At the same time, this speech also had a long-term effect in the relationship between Muslims and Christians.  Pope Urban used derisive words to label the Muslims, calling them savage and brutal, calling them a vile race that was a threat to civilization (Urban II).  This was a fallacious statement that forever drove a wedge between Christians and Muslims.  In reality, Muslims, especially the Arabs during the time of the Prophet Muhammad, tolerated and recognized the Christians, as well as the Jews, calling them People of the Book.  with the Crusaders battling Muslims and even massacring them, this forever changed the attitude of Muslims towards Christians in subsequent centuries.  Christians, in the eyes of the Muslims are associated with the west and therefore they tended to be more resistant to efforts to modernize.

-Martin Luther, The 95 Theses, 1517

Martin Luther was an Augustinian friar and a learned scholar of the Scriptures.  What caused him to write and post his Ninety-Five Theses was the apparent deviation of the Church from its mission as the moral arbiter of society.  This deviation was the result of several underlying circumstances that began when the leadership of the Church was exiled to Avignon.  It was here that the ecclesiastical institution was corrupted when it was made up of members of nobility who never let go of their vested interests as members of the clergy from the lowliest monk to the Pope were to make vows of poverty, chastity and obedience.  This was exacerbated by the Great Schism which saw three incumbent Popes sitting in Rome which undermined the confidence of the faithful to the Church.  Furthermore, what prompted Luther to act was the practice of selling indulgences to those who could afford it in order to be saved from eternal damnation.

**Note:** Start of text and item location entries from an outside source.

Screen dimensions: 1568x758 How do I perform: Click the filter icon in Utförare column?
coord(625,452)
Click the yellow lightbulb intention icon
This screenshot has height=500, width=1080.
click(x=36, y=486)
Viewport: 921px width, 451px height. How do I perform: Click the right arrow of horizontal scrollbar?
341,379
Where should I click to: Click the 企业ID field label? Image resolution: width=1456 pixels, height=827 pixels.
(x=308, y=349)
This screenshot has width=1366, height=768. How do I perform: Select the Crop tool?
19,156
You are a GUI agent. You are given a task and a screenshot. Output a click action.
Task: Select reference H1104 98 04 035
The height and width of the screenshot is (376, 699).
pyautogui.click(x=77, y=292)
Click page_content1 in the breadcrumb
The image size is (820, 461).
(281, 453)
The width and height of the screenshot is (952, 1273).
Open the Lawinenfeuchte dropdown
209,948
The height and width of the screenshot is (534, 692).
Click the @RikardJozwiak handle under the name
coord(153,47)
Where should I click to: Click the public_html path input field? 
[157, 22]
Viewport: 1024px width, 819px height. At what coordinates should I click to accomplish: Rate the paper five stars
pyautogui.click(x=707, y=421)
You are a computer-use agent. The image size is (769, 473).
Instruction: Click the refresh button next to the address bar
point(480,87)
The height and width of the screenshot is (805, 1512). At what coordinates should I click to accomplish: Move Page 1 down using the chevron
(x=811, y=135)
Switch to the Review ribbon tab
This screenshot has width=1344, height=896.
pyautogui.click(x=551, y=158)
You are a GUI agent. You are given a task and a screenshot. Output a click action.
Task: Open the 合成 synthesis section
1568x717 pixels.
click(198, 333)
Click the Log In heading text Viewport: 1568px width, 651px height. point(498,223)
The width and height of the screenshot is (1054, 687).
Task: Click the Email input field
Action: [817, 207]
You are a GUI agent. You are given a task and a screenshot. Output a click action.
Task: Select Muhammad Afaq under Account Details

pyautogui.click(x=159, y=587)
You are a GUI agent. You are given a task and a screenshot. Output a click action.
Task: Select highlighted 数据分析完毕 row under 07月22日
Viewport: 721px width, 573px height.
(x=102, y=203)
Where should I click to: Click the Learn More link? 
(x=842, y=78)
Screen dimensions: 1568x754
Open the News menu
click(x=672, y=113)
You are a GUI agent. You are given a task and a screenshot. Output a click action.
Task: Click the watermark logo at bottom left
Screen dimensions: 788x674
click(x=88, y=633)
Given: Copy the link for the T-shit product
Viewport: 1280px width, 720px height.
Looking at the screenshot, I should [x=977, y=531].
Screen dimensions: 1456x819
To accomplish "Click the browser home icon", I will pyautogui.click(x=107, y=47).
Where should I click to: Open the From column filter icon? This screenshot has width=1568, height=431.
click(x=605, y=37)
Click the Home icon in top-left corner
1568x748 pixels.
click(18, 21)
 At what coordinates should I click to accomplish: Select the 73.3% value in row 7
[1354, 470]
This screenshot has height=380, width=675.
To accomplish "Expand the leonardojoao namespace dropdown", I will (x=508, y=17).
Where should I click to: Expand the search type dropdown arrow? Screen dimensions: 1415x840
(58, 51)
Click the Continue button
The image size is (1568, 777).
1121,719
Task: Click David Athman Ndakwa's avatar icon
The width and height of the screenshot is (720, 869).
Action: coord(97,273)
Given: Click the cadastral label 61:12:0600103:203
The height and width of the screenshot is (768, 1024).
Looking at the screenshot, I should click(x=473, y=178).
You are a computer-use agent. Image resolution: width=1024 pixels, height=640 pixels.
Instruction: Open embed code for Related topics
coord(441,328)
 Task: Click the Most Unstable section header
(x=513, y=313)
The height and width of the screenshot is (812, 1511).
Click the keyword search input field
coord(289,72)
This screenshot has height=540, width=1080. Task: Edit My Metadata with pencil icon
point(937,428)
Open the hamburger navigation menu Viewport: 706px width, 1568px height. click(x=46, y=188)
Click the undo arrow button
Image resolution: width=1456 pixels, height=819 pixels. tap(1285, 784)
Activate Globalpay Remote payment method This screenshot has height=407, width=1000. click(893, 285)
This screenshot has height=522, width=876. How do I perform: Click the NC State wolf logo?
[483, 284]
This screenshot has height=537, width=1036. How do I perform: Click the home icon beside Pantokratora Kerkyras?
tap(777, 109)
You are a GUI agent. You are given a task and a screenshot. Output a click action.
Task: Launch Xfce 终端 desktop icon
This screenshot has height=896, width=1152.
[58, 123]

For Luther, this was wrong.  He believed, based on his knowledge and understanding of the Scriptures that faith is all that is needed to be saved.  He also began to become disillusioned with the practices of the Christian faith with these elaborate and seemingly useless (to him) rituals and felt the Church was now run like a corporation that had forgotten its original mission and roots (Luther).  It was for this reason that he published his theses to make it known and with the hope the Church will reform.  Instead of heeding him, he was censured and this sealed Luthers fate and that of Christianity as the Reformation ensued.  The Christian world was never the same again.  It is not longer the single monolithic faith or institution.